Purpose
Traditional autoantibodies used in the diagnosis of Sjögren's syndrome (SS) include SS-A (anti-Ro), SS-B (anti-La), rheumatoid factor (RF), and anti-nuclear antibody (ANA). The usefulness of these antibodies is limited by low specificity and sensitivity, particularly at early stages of the disease. Three novel autoantibodies (Secretory Protein-1 (SP-1), Carbonic Anhydrase-6 (CA-6) and Parotid Secretory Protein (PSP) have been identified that may aid in early diagnosis of SS. However, patients positive for novel autoantibodies have not yet been well characterized. Therefore, we conducted a retrospective chart review to determine the prevalence of novel antibodies in dry eye patients and examined correlations with signs and symptoms of SS.
Methods
68 dry eye patients were tested with the Sjö® kit (Nicox/Immco Diagnostics, Buffalo NY) which includes detection of SS-A, SS-B, RF, ANA, SP-1, CA-6, and PSP. Data on systemic symptoms (dry mouth, arthralgias, and myalgias) and ocular surface signs (conjunctival lissamine green staining, Schirmer’s test and osmolarity) was obtained.
Results
Of the 68 patients tested with the Sjö® kit, 22 were positive for novel SS autoantibodies (32.4%) and 4 were positive for traditional autoantibodies (5.9%). The prevalence of each novel antibody individually and in combination is summarized in Table 1. CA-6 was present in 78.5% of the novel antibody (Ab) positive group.
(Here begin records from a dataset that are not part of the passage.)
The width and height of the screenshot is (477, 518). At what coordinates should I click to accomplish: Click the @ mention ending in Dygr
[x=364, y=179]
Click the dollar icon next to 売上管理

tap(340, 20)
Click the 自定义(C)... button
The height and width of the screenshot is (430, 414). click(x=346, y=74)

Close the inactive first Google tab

Of the novel SS Ab group, 7 out of 22 (31.8%) had a lip biopsy for SS. 2 of these lip biopsies were positive, leading to a diagnosis of SS by the American European Consensus Group (AECG) criteria. No correlation was found between the presence of novel SS antibodies and ocular surface exam findings, arthralgias, or myalgias. However, 40.9% of novel SS-A positive patients had xerostomia, compared with 23.7% of negative patients.
Conclusions
Of the three novel SS antibodies, CA-6 was the most prevalent in our population. No significant correlation between ocular surface exam signs and the presence of novel autoantibodies was found. Patients positive for novel SS antibodies were significantly more likely to complain of xerostomia than those who were negative for those antibodies. In the future, prospective studies that follow subjects who are positive for novel SS antibodies are needed to determine the value of these antibodies for detecting early SS in dry eye patients.